The questions intensely debated in The Hague – whether Chagos could lawfully be separated from Mauritius right before independence, whether at that point in time a colony was entitled to territorial integrity, whether self-determination was a legal right then, or if not when – all these questions are immaterial to human rights. What is material, rather, is that the UK by the time of the year 1973 had cleansed the Chagos Archipelago of the Chagossians; and that the UK has never asked the Chagossians whether they wanted to be removed from the Archipelago.
The separation of the Chagos Archipelago from Mauritius (assuming that this is was what happened in November 1965) is notably inapposite to the Chagossians’ human rights. Even the most ardent supporters of the UK or Mauritius would refrain from reading the Lancaster House Undertakings[42] – which the UNCLOS Arbitral Tribunal was right to sanction[43] – so as to imply the Chagossians’ consent to their removal.[44] Quite apart from that, if the separation was lawful, this operation was all that it took to turn the persons living in Chagos at the time, into a people collectively entitled to the human right of self-determination, as well as individually, to human rights. If nothing else, the separation created the relevant frame of reference in that regard, namely for the purpose of determining the rights-holders. One may call this ‘othering’.[45] If, on the other hand, the excision was unlawful, then too are the Chagossians entitled to human rights, though in this case not vis-à-vis the UK, but Mauritius. While their rights would, perhaps in that case, not strictly entitle the Chagossians to full external self-determination – though a remedial point of view would support this – they certainly entitle them to return to the Archipelago and take possession of the islands. This consequence does not depend on whose fault it was that they were purged from the Archipelago. In other words, no matter how the separation is regarded, the Chagossians’ human rights were violated, and they are entitled to remedy.

Prompt 1: According to the Chagos text, by what year had the UK cleansed the Chagos Archipelago of the Chagossians?
Prompt 2: Reproduce a span of the Chagos text word for word, starting with "The questions intensely" and going on through "removed from the Archipelago.".
The material after this point is unrelated to the Chagos text.

Source excerpt:
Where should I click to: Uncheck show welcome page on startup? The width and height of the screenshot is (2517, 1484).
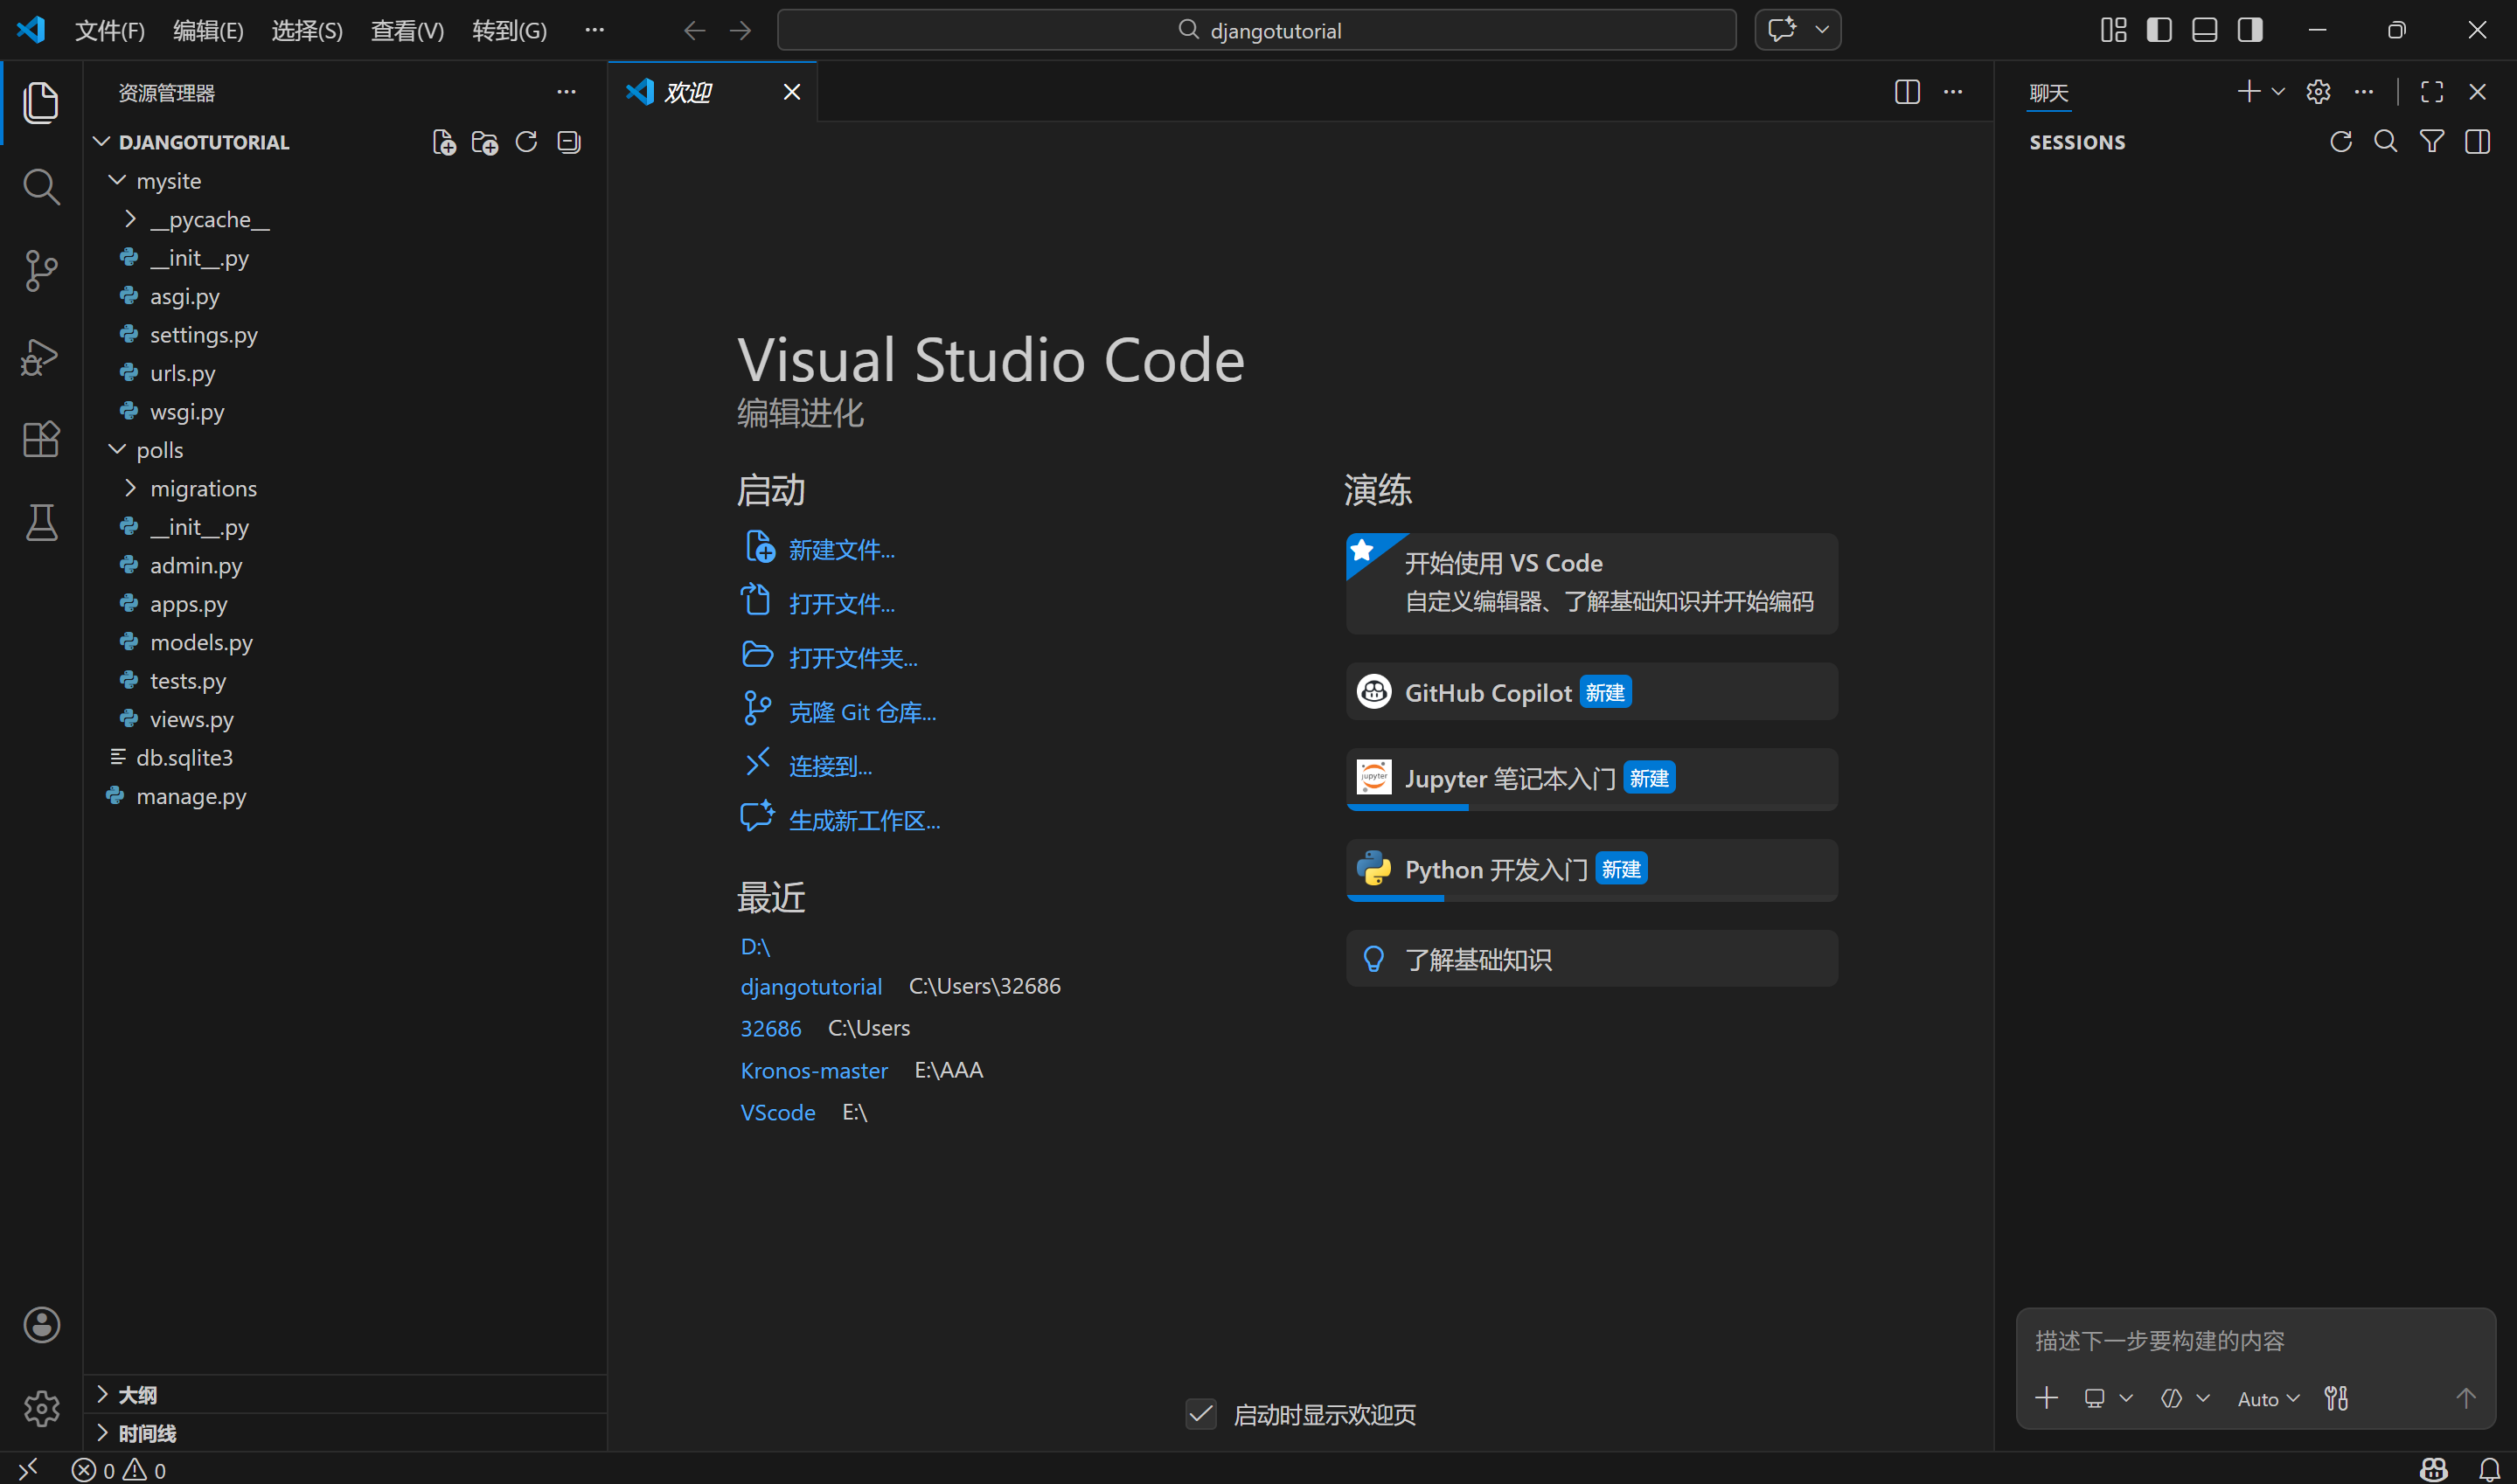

Correct answer 1: By 1973.

Correct answer 2:
The questions intensely debated in The Hague – whether Chagos could lawfully be separated from Mauritius right before independence, whether at that point in time a colony was entitled to territorial integrity, whether self-determination was a legal right then, or if not when – all these questions are immaterial to human rights. What is material, rather, is that the UK by the time of the year 1973 had cleansed the Chagos Archipelago of the Chagossians; and that the UK has never asked the Chagossians whether they wanted to be removed from the Archipelago.